-------- Document excerpt --------

Fara and Williamson against the Counterpart Theory

A few comments on Counterparts and Actuality by Michael Fara and Timothy Williamson (via Brian, of course).

Fara and Williamson argue that if Quantified Modal Logic is enriched by an "actually" operator, then given some further assumptions there is no correct translation scheme from QML to Counterpart Theory. Here, a correct translation scheme is one that translates theorems of QML into theorems of CT and non-theorems of QML into non-theorems of CT. (theorems of which QML? -- good question; read on.).

I'll focus on the examples not containing names, since F&W's treatment of names is so completely different from how Lewis says they should be treated ("CT&QML", pp.32f. in Papers) that it is unclear whether their examples with names work at all. The name-free example that plays the main role in §2 of the paper is:

12) possibleexistsx (ACT Fx iff ACT ~Fx).

This, F&W say, is a logical falsehood, but on any plausible translation scheme for "ACT" ("actually"), it gets translated into a satisfiable sentence of CT. More specifically, its CT-translation will presumably be true iff there is a possible object that has no counterpart at our world. So this is one of the "further assumptions" mentioned above: that there is a possible object having no counterpart at our world. It's a reasonable assumption, and it's certainly endorsed by Lewis. It is in fact just the rejection of the Barcan formula, expressed in CT.

Let's accept the assumption, if only for the sake of the argument. So we assume there could be things that don't actually exist. Let P be a predicate that applies only to such things ("Cartesian soul" might be an example). Then what do we want to say about sentences like

i) There could be a P which is actually F,

where F is some ordinary predicate? I would say (i) is false: No possible P is actually F, simply bacause no possible P actually exists. Similarly, I'd say that

ii) There could be a P which is actually not F

is false: just as no possible P is actually married, so no possible P is actually unmarried. But together with the assumption that there could be a P, not-(i) and not-(ii) presumably entail

iii) possibleexistsx (Px & ~ACT Fx & ~ACT ~Fx)

which in turn entails (12). That is, on the assumption that there could be non-actual objects, (12) looks reasonable. At any rate, on that assumption it is not at all clear that (12) should be regarded as a logical falsehood, as F&W suppose.

-------- Given data --------

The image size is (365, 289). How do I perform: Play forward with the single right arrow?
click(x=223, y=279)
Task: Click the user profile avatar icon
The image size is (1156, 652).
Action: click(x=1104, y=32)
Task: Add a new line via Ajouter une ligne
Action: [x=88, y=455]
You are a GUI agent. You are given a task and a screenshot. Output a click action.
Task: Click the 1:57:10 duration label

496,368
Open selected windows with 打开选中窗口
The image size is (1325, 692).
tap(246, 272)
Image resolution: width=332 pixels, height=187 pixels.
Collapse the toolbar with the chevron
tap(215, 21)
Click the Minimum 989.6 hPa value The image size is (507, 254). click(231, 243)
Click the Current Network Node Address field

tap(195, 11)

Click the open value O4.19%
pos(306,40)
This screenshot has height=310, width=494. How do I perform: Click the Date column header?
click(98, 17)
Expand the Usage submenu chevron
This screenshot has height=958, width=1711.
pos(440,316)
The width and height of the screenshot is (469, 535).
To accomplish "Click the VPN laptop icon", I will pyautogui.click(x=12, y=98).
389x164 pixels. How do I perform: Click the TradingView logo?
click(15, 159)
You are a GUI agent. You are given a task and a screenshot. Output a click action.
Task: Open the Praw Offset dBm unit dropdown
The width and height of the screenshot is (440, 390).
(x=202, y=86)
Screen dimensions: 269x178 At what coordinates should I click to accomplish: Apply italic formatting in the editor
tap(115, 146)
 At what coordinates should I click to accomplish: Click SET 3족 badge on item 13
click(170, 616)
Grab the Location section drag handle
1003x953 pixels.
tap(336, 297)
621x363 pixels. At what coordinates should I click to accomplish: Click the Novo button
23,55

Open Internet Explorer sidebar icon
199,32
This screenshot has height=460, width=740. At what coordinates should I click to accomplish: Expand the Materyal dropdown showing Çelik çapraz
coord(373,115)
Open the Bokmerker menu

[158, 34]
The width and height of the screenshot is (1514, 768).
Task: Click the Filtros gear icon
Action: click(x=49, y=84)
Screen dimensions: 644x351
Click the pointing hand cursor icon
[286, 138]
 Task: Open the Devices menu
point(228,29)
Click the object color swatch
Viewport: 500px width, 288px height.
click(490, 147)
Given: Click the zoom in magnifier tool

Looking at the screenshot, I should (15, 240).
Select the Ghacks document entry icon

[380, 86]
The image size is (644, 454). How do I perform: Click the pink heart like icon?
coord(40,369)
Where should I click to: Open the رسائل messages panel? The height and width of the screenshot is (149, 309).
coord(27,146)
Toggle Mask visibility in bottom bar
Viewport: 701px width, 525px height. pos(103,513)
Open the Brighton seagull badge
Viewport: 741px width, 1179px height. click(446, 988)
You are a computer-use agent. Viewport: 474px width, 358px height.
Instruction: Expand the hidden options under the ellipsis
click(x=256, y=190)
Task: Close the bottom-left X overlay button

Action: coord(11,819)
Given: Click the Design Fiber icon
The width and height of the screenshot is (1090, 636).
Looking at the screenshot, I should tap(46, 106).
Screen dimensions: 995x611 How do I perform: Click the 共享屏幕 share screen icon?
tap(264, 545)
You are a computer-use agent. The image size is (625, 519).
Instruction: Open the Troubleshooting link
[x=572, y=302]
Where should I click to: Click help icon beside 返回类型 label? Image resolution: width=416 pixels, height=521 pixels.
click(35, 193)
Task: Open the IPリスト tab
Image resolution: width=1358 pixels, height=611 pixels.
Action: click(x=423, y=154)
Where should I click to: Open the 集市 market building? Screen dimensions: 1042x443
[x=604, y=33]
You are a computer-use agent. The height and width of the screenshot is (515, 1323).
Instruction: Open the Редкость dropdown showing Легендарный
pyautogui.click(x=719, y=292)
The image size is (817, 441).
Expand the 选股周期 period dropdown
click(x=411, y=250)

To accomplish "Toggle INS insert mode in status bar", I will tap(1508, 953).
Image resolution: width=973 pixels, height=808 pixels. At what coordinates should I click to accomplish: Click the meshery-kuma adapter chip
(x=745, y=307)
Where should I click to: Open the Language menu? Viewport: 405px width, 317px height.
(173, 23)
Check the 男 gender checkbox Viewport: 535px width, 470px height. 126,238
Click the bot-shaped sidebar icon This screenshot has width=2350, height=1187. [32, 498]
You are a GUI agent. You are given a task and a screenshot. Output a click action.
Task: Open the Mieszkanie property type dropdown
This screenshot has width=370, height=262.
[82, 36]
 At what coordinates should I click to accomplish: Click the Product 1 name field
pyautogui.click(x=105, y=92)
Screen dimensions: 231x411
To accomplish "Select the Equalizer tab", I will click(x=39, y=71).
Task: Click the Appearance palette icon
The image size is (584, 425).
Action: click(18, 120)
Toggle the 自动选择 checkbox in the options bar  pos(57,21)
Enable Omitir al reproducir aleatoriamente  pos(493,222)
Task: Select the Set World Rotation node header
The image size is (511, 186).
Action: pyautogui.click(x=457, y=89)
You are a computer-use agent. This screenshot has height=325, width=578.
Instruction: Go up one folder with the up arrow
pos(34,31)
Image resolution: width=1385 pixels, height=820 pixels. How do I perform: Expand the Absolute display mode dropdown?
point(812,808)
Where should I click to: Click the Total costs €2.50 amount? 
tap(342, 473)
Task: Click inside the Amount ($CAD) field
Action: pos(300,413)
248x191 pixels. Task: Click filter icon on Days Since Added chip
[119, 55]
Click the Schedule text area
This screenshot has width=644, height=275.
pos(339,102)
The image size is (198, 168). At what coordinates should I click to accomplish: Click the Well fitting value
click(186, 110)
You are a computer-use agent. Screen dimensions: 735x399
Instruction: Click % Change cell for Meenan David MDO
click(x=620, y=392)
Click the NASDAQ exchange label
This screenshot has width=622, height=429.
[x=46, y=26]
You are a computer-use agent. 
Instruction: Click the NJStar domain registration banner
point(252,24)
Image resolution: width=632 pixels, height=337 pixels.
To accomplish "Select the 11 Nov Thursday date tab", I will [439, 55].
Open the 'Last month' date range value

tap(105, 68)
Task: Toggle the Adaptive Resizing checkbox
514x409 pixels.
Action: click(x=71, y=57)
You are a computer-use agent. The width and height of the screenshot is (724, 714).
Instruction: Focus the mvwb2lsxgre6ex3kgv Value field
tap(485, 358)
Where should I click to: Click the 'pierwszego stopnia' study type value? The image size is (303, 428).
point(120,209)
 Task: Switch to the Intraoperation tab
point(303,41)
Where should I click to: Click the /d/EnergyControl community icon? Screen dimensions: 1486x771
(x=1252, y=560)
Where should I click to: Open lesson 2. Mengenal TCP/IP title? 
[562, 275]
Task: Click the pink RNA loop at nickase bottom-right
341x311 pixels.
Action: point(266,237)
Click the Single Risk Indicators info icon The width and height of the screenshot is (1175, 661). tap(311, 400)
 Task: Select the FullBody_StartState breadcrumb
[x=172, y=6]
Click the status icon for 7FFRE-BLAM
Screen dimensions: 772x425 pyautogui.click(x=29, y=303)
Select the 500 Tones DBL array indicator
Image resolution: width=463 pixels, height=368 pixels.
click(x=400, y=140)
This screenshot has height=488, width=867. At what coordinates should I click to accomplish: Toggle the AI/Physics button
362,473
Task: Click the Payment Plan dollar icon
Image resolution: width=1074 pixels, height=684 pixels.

--------

Quote the post on counterpart theory, starting at the words "Fara and Williamson against" and ending after "question; read on.).". The rows were taken from a different source than the post on counterpart theory.

Fara and Williamson against the Counterpart Theory

A few comments on Counterparts and Actuality by Michael Fara and Timothy Williamson (via Brian, of course).

Fara and Williamson argue that if Quantified Modal Logic is enriched by an "actually" operator, then given some further assumptions there is no correct translation scheme from QML to Counterpart Theory. Here, a correct translation scheme is one that translates theorems of QML into theorems of CT and non-theorems of QML into non-theorems of CT. (theorems of which QML? -- good question; read on.).